The new DPT will sit within Part IVA of the Australian tax law. This means it will override Australia's international tax treaty obligations.
Pros and cons of this approach
The stated purpose for the DPT is to force reticent multinationals to provide sufficient information to the ATO so it can properly assess whether there has been avoidance of Australian tax. With a special tax rate of 40% the Government is presumably trying to force non-complying tax payers to restructure, bringing additional profits into the Australian tax net, but to have them taxed at the standard 30% company tax rate, rather than the penal DPT rate of 40%.
Australia continues to act unilaterally, in passing international tax changes, which are inconsistent with and go well beyond internationally accepted rules which have been negotiated over the last two years through the monumental G 20/OECD BEPS process. This is ironic given the role Australia played in the BEPS process during its Presidential year, and the fact that it will presumably be lining up to sign the multi-lateral convention which will implement the treaty related BEPS measures.
The Australian Government continues to pass inconsistent unilateral legislation which is out of step with the globally agreed standards, and in a manner which inevitably will lead to double taxation of corporate profits. Again, ironically, Australia has committed to accepting binding mandatory arbitration for the resolution of double tax disputes that arise under Australia's many double tax treaties. However, the DPT and Multinational Anti-avoidance Law (MAAL) amendments preclude access to those double tax relief procedures.

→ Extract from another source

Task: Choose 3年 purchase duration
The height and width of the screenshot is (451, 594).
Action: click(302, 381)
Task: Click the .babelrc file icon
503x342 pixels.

Rule, upon rule, upon rule
The DPT will operate in an area which is already very well covered by relevant tax law. Exactly how it will interact with the existing rules remains to be seen, in practice. What will happen is that affected taxpayers will incur very significant compliance costs to determine whether or not they are even covered, let alone demonstrating that they should not be covered.
The cynics will say this is entirely in line with the government's objective – to make the area so confusing, and compliance so expensive, that multinationals will throw up their hands and simply maximise the reported Australian profits, and thus Australian tax.
Australia and the arm’s length standard
A key issue which was heavily negotiated through the BEPS project was whether or not the arm’s length standard should remain the centrepiece of sharing taxing rights between sovereign states. The answer was a resounding yes, with the alternative proposition – global formulary apportionment (GFA) – again losing the competition.
The idea of the arm’s length standard as a common basis for all countries, particularly with regard to the globally agreed transfer pricing standards, means that there should be little or no double taxation of underlying corporate profits. If double taxation should arise in a particular situation, then a treaty process of negotiations between the revenue authorities of the competing jurisdiction should take place, with an outcome – which under the BEPS changes will lead to a binding arbitration in the absence of a negotiated result.
Recent experience with the ATO's application of the MAAL indicates the arm’s length standard is no longer the key plank of international taxation that once it was. Rather, it seems the ATO is adopting what can be described as a near-GFA approach to international taxation. This is contrary to Australia's commitment to global consensus. It may lead to double taxation of corporate profits by a means which will exclude taxpayers access to the treaty relief arrangements that have been globally designed.